Data shown —

---+---

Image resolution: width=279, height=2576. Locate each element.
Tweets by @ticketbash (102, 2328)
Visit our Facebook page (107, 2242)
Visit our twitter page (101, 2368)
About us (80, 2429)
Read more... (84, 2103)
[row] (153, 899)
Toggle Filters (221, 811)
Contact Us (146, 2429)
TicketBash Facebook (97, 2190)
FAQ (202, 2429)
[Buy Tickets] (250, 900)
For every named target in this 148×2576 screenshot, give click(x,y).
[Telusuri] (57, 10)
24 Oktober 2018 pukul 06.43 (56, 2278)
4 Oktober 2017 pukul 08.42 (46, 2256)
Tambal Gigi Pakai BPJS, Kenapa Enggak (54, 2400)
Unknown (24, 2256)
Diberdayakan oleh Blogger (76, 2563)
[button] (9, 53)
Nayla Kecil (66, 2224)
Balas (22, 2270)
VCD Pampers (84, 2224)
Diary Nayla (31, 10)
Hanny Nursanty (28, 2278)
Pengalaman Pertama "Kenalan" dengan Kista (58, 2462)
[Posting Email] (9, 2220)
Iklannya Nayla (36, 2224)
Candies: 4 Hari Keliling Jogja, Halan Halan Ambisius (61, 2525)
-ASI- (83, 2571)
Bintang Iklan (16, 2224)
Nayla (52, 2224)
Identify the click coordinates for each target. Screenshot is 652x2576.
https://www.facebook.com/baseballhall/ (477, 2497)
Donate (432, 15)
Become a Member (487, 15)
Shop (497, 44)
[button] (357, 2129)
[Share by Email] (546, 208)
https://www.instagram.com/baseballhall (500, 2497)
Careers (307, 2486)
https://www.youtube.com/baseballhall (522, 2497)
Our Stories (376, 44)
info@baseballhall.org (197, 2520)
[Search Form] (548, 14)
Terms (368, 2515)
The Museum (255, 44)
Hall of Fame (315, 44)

---+---

Exercise instructions —
Beginning with the line that contains "https://www.instagram.com/baseballhall (500, 2497)", output each line of the listing above through the last one, exactly and with nothing added.

Exercise answer —
https://www.instagram.com/baseballhall (500, 2497)
Careers (307, 2486)
https://www.youtube.com/baseballhall (522, 2497)
Our Stories (376, 44)
info@baseballhall.org (197, 2520)
[Search Form] (548, 14)
Terms (368, 2515)
The Museum (255, 44)
Hall of Fame (315, 44)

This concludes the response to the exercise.